Nuts, beans and legumes: almonds, chickpeas, lentils, kidney beans, pinto beans and white beans.

Whole grains: oats, quinoa, barley, brown rice and popcorn.

What about supplements?

Adding prebiotic and probiotic supplements to your diet is also a great way to improve your gut health. What’s the difference?

Prebiotics = a component of some foods that your body cannot digest. They serve as food for bacteria and other beneficial organisms in the gut.

Probiotics = living strains of bacteria that add to the population of good bacteria in your digestive system.

Do I need to take supplements if I’m already eating a wide range of plant-based foods?

It’s difficult to get all the prebiotics and probiotics you need from diet alone. Most of us don’t have a perfect gut microbiome. Everything from antibiotics to high-carb diets to being born via a C-section can compromise the balance of bacteria in our microbiome. Supplementing with a prebiotic and probiotic can help to restore gut imbalances and keep your immune system healthy.

What’s the connection between the immune system and gut health?

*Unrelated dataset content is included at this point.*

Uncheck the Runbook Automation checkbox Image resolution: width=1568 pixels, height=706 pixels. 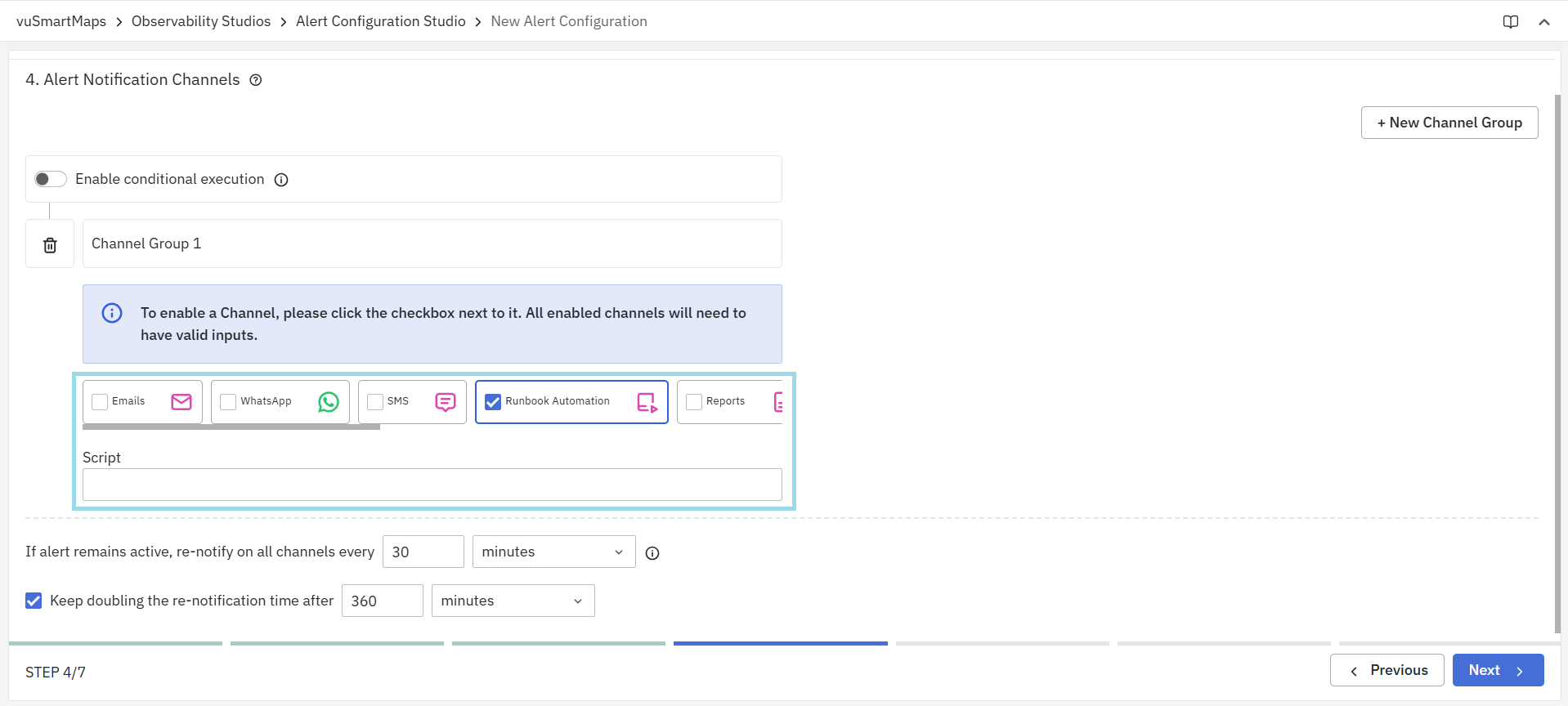coord(493,401)
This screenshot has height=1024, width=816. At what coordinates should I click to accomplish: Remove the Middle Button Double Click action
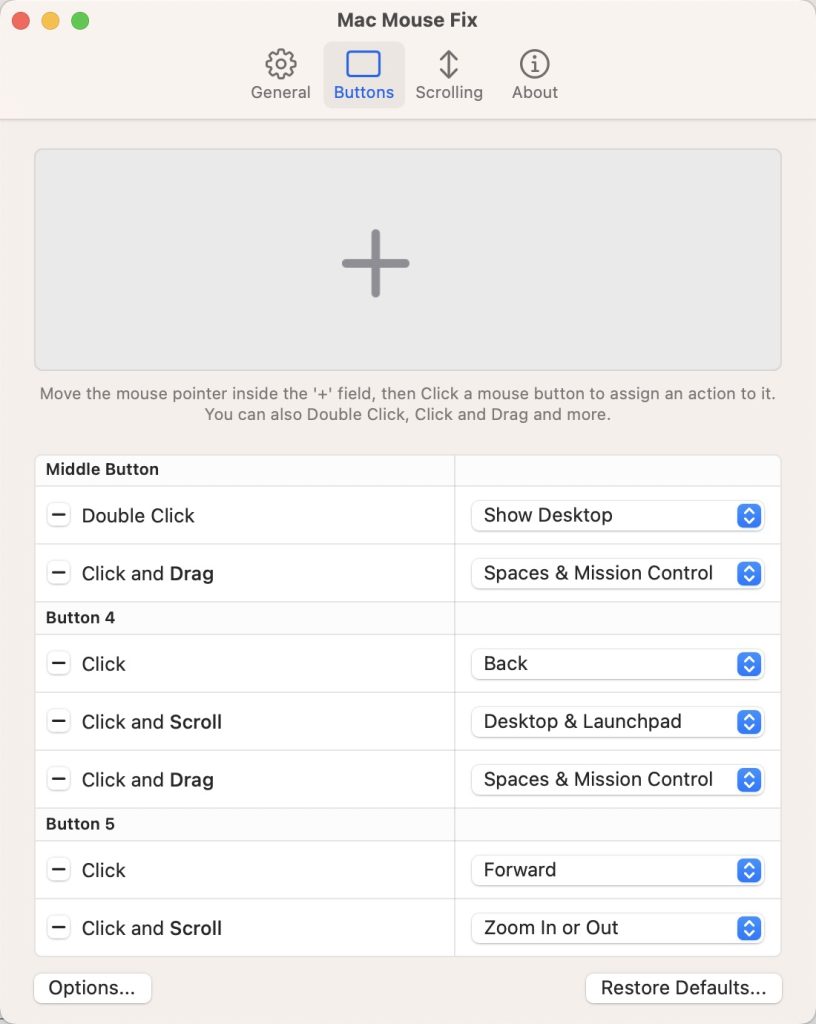pyautogui.click(x=59, y=516)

There’s good and bad bacteria in your gut (and everywhere else). Our gut microbiome can become unbalanced when there is too much bad bacteria. This can confuse the immune system causing it to start attacking healthy cells. If your immune system is busy reacting to healthy cells, not only is it easier for you to get sick, it's also harder for your body to recover.

The takeaway

If you want to stay healthy, prevent disease and recover faster from illness, pay attention to your gut.